Call for Papers: Growing Humanities: Flourishing Futures in Challenging Times
Across the UK and internationally, Humanities disciplines are navigating a period of profound challenge. Declining enrolments, funding pressures, restructuring agendas, and persistent political and media narratives that question the value of Humanities study have created an uncertain landscape for students, educators, and researchers alike. Yet this moment is also one of possibility.
The Humanities continue to generate transformative knowledge about culture, history, language, ethics, creativity, and human experience—knowledge that is indispensable for understanding complex global challenges and imagining more just and sustainable futures. This conference invites participants to explore the theme of Growing Humanities.
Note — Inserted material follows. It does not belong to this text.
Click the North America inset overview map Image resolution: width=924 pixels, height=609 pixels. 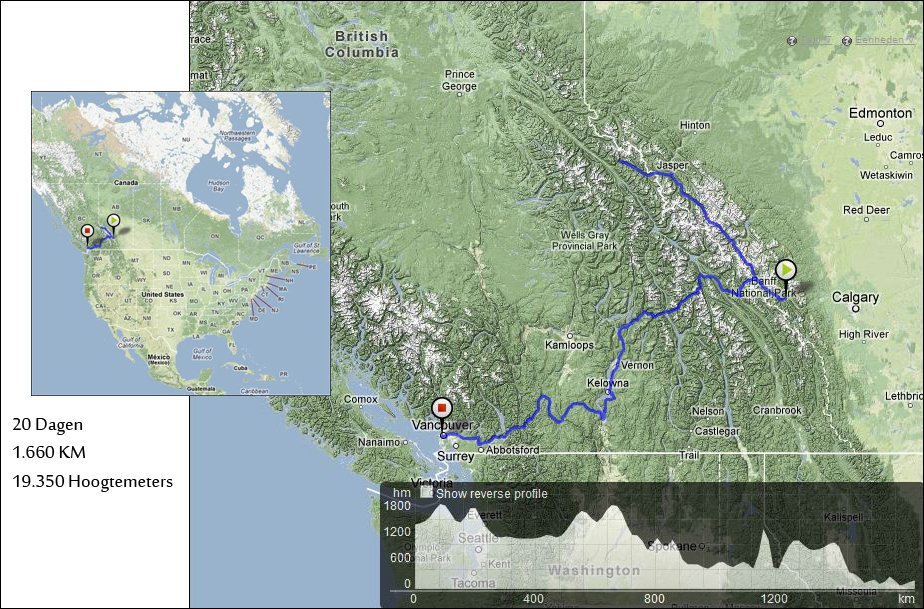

We deliberately use the concept of growth in expansive and critical ways. While growth is often framed within neoliberal economic logics—metrics, recruitment numbers, income streams, and productivity—this event seeks to foreground alternative understandings. Growth may be intellectual, cultural, social, pedagogical, civic, ecological, or personal. It may involve deepening rather than scaling; collaboration rather than competition; or transformation rather than accumulation. Growth might also mean resistance: protecting spaces for critical inquiry, creativity, reflection, and intervention in contexts where they are under threat.
We aim to create a space that both celebrates the enduring importance of Humanities disciplines and collectively plans for flourishing futures. The conference will bring together academics, professional services colleagues, students, sector leaders, policymakers, and community partners to share ideas, practices, and strategies that support Humanities education and research in Higher Education.
We welcome contributions in multiple formats, including:• Individual research papers• Roundtables or panel discussions• Interactive workshops• Practice-based or creative interventions• Strategic or policy-focused sessions. Submissions may be conceptual, theoretical, empirical, or practice-oriented. We particularly encourage proposals that cross disciplinary boundaries or connect academic work with institutional strategy, policy development, or community engagement.